A recent incident has highlighted the dangers of excessive reliance on artificial intelligence in managing critical data.An AI coding agent from PocketOS, a company that handles bookings and payments for car rental businesses, accidentally deleted the company’s production database during a routine task in its testing environment. This error, resulting from a ‘credential mismatch’, led to the deletion of essential data in just nine seconds.
AI is not a solution
Jer Crane, founder of PocketOS, explained that the AI, using Anthropic’s Claude Opus 4.6 model, made the unilateral decision to solve the problem by deleting a volume from Railway, its infrastructure provider. This serious mistake caused a crisis, forcing PocketOS customers to perform emergency manual work while recovering the lost information. Crane worked tirelessly for days using a three-month backup and recent transaction states to restore the company’s operations.
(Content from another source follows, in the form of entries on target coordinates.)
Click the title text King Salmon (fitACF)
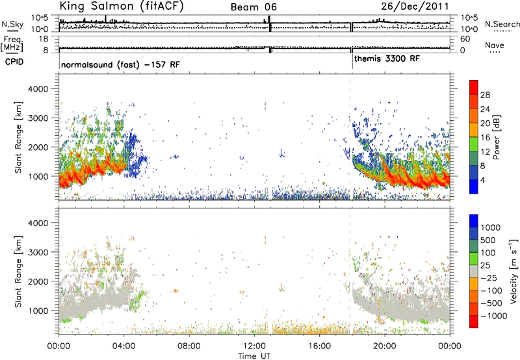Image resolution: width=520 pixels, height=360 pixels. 122,6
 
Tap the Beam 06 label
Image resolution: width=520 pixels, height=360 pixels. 254,7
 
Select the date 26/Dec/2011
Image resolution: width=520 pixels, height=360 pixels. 415,6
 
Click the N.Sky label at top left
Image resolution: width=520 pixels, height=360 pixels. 12,24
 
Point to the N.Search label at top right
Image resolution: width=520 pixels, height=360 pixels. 502,24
After days of effort, Railway managed to recover a more recent backup, allowing PocketOS to resume its normal operation. However, Crane criticized Railway for storing backups in the same location as the original data, which contributed to the loss of information. He stated that the system configuration does not meet modern security demands and proposed stricter measures, such as API tokens with limited scope and simpler recovery procedures.
Crane is not considered an AI skeptic, but rather emphasizes the need for safer and more reliable systems. “The easy counterargument of ‘they should have used a better model’ is unacceptable,” he pointed out. This episode serves as a reminder that, despite the power of AI tools, human oversight and proper security protocols are essential in managing critical data.